▸ TASK OBJECTIVE:
Copy the records below word for word, everything from the line containing "Find the location of a particular element. Image" down to the line containing "What do you see at coordinates (332, 154)", including both of those lines.
++++++++++++++++++++
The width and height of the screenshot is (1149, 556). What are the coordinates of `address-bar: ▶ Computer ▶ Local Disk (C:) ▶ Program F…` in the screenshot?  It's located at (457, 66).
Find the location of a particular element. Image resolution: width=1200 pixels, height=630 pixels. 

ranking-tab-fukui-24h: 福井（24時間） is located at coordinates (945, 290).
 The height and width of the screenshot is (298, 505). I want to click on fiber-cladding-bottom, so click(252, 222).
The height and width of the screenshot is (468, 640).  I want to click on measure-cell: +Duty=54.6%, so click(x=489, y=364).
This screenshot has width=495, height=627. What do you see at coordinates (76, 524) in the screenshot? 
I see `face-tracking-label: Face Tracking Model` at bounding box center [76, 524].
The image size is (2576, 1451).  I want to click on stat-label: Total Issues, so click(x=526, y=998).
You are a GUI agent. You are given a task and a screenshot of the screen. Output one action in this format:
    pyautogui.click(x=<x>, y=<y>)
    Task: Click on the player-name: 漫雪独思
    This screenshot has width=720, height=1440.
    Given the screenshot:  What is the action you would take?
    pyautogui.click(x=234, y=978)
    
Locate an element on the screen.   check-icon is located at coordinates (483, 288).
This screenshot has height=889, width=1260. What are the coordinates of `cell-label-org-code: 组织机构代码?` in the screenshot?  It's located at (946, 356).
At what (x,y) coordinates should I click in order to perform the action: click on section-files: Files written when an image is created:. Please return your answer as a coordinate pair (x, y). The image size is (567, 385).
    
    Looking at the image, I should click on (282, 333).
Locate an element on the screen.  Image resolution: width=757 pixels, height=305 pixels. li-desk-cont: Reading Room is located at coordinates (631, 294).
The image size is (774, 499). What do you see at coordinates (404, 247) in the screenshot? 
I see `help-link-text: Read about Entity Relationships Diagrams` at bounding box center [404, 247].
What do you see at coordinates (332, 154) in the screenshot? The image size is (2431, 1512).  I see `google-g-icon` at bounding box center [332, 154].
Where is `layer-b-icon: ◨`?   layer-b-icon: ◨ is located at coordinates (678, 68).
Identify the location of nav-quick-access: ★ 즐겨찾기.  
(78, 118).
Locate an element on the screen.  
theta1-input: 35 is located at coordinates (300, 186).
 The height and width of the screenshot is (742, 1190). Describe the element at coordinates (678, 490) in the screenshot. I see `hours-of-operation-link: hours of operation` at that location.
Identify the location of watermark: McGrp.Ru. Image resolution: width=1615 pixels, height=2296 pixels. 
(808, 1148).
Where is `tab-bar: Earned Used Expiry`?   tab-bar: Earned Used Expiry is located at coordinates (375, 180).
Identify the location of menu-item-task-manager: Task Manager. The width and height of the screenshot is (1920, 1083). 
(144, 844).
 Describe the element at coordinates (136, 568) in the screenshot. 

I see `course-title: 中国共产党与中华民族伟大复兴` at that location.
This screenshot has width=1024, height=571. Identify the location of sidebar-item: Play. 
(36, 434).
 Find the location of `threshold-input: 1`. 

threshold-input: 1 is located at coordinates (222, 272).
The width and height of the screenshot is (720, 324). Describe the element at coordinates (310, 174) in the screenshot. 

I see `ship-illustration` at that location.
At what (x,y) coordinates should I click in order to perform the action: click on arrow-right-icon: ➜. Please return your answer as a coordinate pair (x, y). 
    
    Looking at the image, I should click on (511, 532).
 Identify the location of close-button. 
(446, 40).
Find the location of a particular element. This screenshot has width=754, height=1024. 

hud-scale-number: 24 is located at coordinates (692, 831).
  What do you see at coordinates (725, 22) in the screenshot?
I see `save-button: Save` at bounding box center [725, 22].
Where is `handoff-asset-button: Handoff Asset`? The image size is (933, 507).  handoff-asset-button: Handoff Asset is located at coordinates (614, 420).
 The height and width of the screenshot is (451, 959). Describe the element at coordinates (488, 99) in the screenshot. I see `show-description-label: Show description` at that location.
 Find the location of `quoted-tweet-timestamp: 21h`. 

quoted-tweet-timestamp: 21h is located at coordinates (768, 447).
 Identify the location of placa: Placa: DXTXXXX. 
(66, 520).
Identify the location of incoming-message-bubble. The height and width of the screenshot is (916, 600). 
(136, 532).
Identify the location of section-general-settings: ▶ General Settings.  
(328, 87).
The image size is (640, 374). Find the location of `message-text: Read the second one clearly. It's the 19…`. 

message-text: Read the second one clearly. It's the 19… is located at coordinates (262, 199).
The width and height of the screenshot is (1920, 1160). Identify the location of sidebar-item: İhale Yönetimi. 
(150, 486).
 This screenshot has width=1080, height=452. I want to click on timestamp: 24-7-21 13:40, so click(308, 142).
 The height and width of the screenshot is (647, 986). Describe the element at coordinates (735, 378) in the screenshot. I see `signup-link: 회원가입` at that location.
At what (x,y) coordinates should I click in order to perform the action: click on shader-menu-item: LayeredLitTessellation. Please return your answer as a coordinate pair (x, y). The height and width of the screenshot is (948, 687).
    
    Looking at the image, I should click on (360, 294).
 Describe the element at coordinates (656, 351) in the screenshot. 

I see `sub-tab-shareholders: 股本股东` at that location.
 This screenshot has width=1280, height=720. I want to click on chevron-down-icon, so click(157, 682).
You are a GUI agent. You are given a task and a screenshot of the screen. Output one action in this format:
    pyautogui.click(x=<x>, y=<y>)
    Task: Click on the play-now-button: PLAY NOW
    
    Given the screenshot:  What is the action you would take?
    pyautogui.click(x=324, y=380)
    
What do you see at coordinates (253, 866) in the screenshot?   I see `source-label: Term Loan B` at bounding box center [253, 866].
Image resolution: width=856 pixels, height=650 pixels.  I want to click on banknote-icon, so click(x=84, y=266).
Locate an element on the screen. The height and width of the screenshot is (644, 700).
++++++++++++++++++++
▸ THE ANSWER:
Find the location of a particular element. Image resolution: width=1200 pixels, height=630 pixels. 

ranking-tab-fukui-24h: 福井（24時間） is located at coordinates (945, 290).
 The height and width of the screenshot is (298, 505). I want to click on fiber-cladding-bottom, so click(252, 222).
The height and width of the screenshot is (468, 640).  I want to click on measure-cell: +Duty=54.6%, so click(x=489, y=364).
This screenshot has width=495, height=627. What do you see at coordinates (76, 524) in the screenshot? 
I see `face-tracking-label: Face Tracking Model` at bounding box center [76, 524].
The image size is (2576, 1451).  I want to click on stat-label: Total Issues, so click(x=526, y=998).
You are a GUI agent. You are given a task and a screenshot of the screen. Output one action in this format:
    pyautogui.click(x=<x>, y=<y>)
    Task: Click on the player-name: 漫雪独思
    This screenshot has width=720, height=1440.
    Given the screenshot:  What is the action you would take?
    pyautogui.click(x=234, y=978)
    
Locate an element on the screen.   check-icon is located at coordinates (483, 288).
This screenshot has height=889, width=1260. What are the coordinates of `cell-label-org-code: 组织机构代码?` in the screenshot?  It's located at (946, 356).
At what (x,y) coordinates should I click in order to perform the action: click on section-files: Files written when an image is created:. Please return your answer as a coordinate pair (x, y). The image size is (567, 385).
    
    Looking at the image, I should click on (282, 333).
Locate an element on the screen.  Image resolution: width=757 pixels, height=305 pixels. li-desk-cont: Reading Room is located at coordinates (631, 294).
The image size is (774, 499). What do you see at coordinates (404, 247) in the screenshot? 
I see `help-link-text: Read about Entity Relationships Diagrams` at bounding box center [404, 247].
What do you see at coordinates (332, 154) in the screenshot? The image size is (2431, 1512).  I see `google-g-icon` at bounding box center [332, 154].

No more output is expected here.